Les entreprises ont saisi l’opportunité d’utiliser la transformation numérique comme levier de croissance et l’actualité s’emparant régulièrement des dernières grosses attaques qui touchent tous les secteurs, la protection informatique est, dès lors, une priorité pour les entreprises de toutes tailles. Alors que le marché des cyberattaques est estimé au total entre 450 et 1000 milliards de dollars, les entreprises cherchent à protéger la ressource la plus précieuse : les données.

Pour Christophe Jolly, il y a trois phases à prendre en compte dans sa stratégie sécuritaire pour contrer une attaque « avant, pendant et après ». L’ « avant » consiste à prendre connaissance de l’ensemble de son périmètre, « on ne protège que ce que l’on connait », de le protéger avec des solutions de sécurité basiques et avancées mais aussi avec des audits réguliers pour faire ressortir les vulnérabilités et ainsi réduire le périmètre.
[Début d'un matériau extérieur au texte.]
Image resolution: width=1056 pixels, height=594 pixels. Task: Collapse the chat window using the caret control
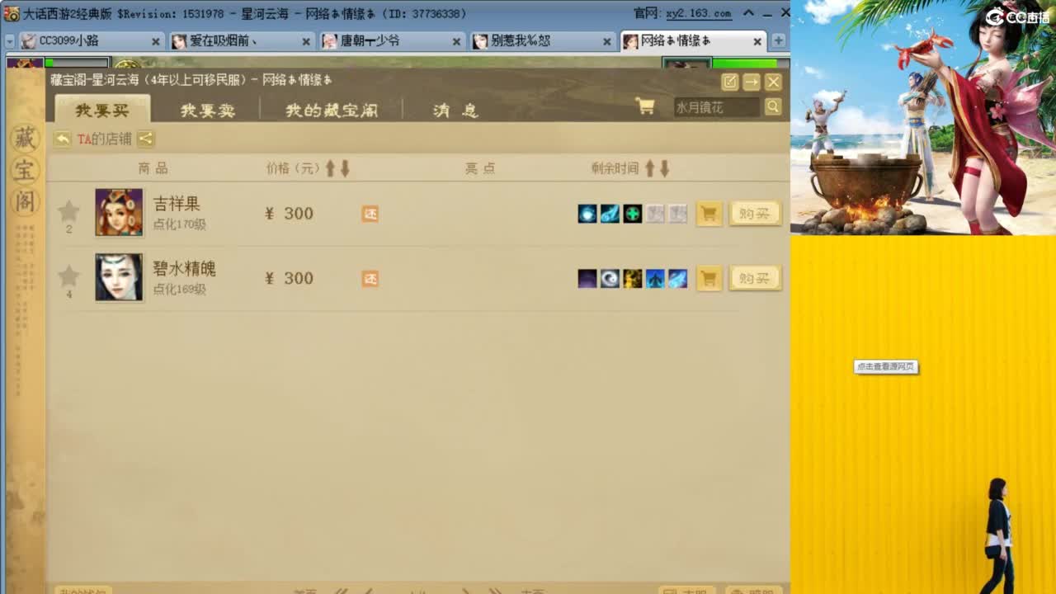click(747, 13)
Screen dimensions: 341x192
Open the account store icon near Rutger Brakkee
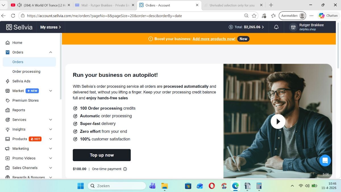293,27
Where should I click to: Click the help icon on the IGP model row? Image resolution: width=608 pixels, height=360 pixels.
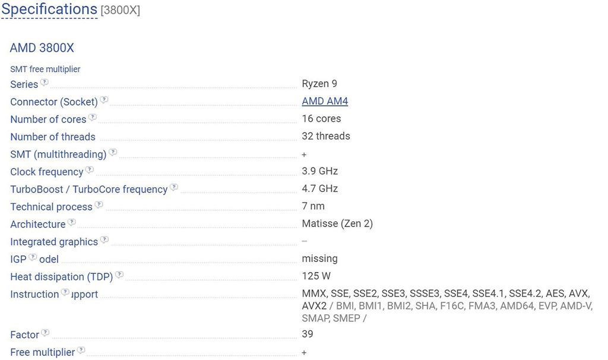pos(33,257)
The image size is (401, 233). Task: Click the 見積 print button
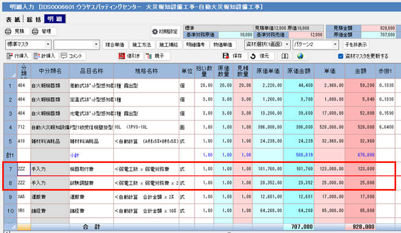tap(15, 31)
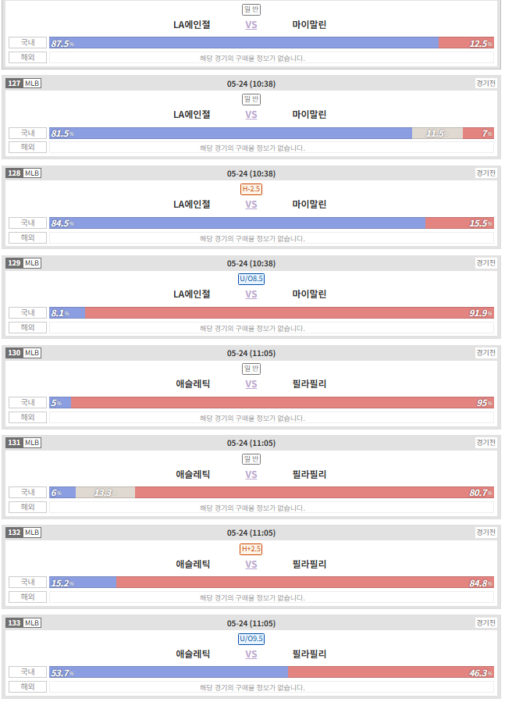Click the 133 MLB game number tag

click(x=23, y=623)
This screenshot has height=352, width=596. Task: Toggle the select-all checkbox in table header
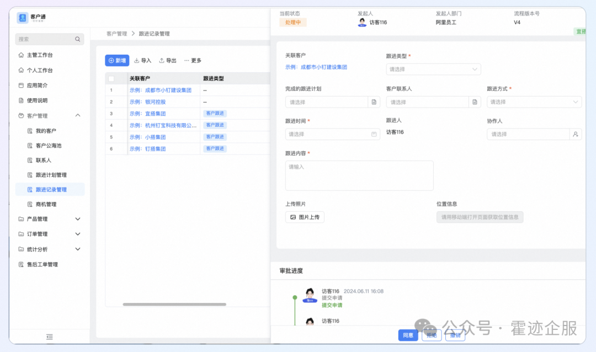coord(111,78)

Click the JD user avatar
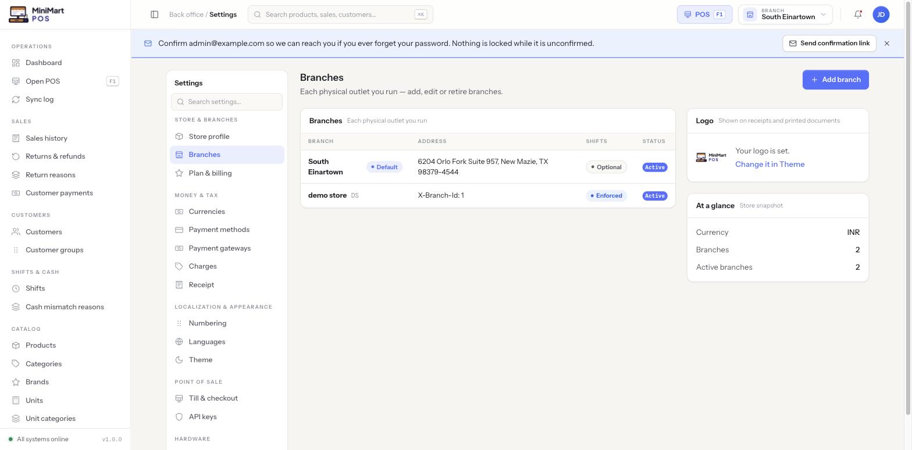tap(881, 15)
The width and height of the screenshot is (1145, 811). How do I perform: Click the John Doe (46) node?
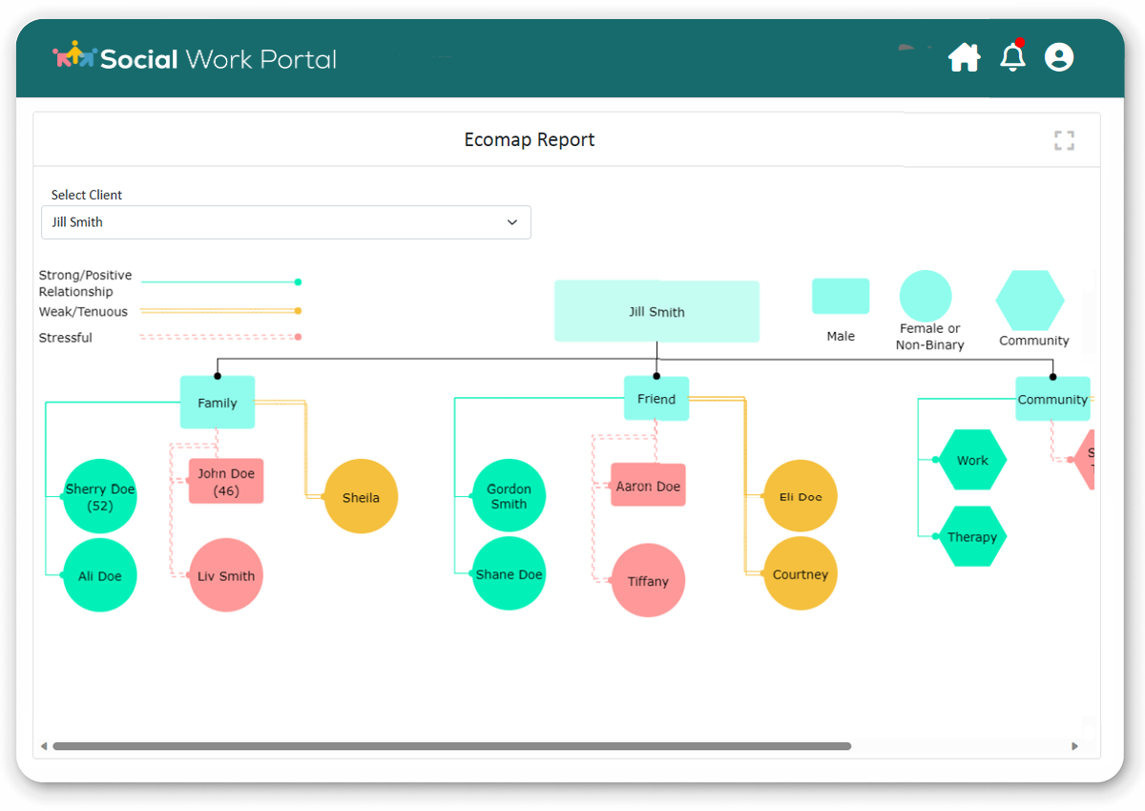[x=226, y=482]
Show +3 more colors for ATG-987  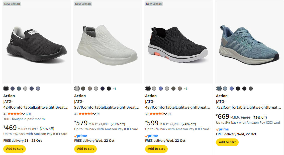[115, 89]
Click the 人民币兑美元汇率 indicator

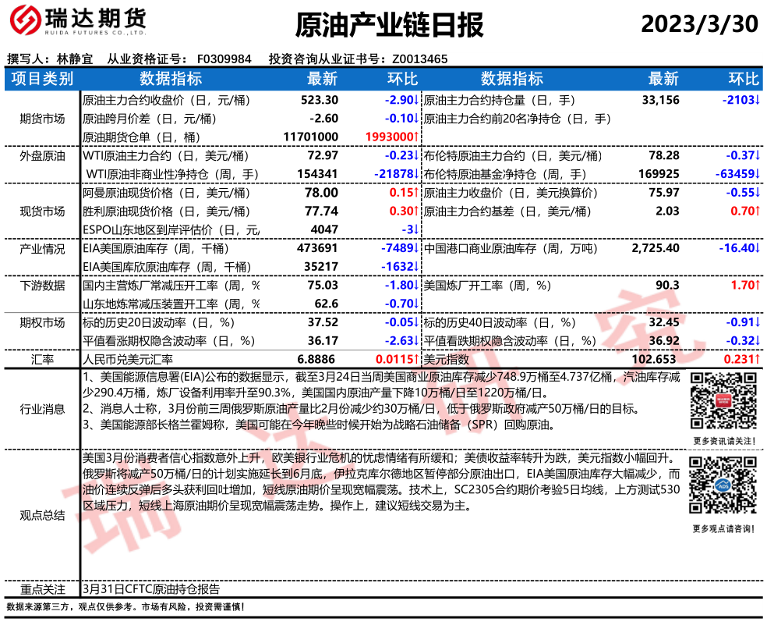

Le « pendant », c’est le fait de mettre des outils de détection pour pouvoir rapidement arrêter l’hémorragie.

L’ « après », c’est la phase de réaction où les équipes IT doivent reconstruire et consolider le périmètre, vérifier que tout est bien en ordre et surtout qu’aucune menace n’est encore présente. Pour se faire, il insiste sur la nécessité d’enregistrer tout ce qui se passe dans le système afin de pouvoir après coup, observer les irrégularités et surtout comprendre comment le hacker s’est introduit.

Connaître l’ennemi

Ivan Berlinson explique qu’« en trois ans, 750 millions d’individus ont eu leurs données personnelles volées ». Avec un passif de 20 ans dans la sécurité informatique, il connaît bien l’évolution des méthodes et types d’attaques. Pour lui, « le malware est l’arme ultime pour compromettre, il est de plus en plus perfectionné, efface ses traces, se rend indétectable… ». De plus, la cible, depuis plusieurs années, change, il est « plus facile de sélectionner un utilisateur plutôt qu’un système ou un serveur qui aura fait l’objet d’une protection appuyée ».
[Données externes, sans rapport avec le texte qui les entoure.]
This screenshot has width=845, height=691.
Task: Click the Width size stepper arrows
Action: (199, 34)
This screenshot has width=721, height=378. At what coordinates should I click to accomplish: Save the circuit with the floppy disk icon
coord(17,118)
Pour bien comprendre ces attaques, saisir qui se cache derrière les quelques lignes de code qui composent l’attaque est indispensable. Les hackers, leurs moyens et leurs méthodes ont bien changé. Sur plusieurs mois, ils vont chercher et agréger un maximum d’informations sur leur cible avec toujours comme objectif premier, d’exfiltrer des données et ce, sans se faire détecter pour pouvoir valoriser ces données. « Toutes les informations relatives à l’entreprise vont être un atout, l’OS, MAJ sur les apps, la hiérarchie, les employés, les partenaires… » développe Ivan Berlinson.

Il est bon de préciser que certains de ces sombres informaticiens sont payés quelques millions pour parvenir à leurs fins et n’auront aucun scrupule à acheter du matériel pour y trouver les plus petites faiblesses… DNS Hijacking, Sandbox Evasion, Encodage ou encore polymorphing sont autant d’armes que les hackers utilisent pour « créer leur légende » et personnaliser leurs modus operandi.

Une fois cette préparation terminée, l’attaque est lancée. Pendant cette dernière, le hacker n’est pas vraiment actif mais, il va chercher à maintenir opérationnels ses agissements en sous-marin et à propager au maximum son attaque.

Nouveaux produits

Comme l’explique Ivan Berlinson : « Même si 99% des menaces sont détectées, il ne suffit que d’1 % pour que le système soit compromis. Il faut accepter que quoique l’on fasse, on puisse être compromis ». C’est dans cette optique que Cisco propose tout un choix de produits pour parer aux mieux les attaques dans leurs différentes phases « après, avant et pendant ».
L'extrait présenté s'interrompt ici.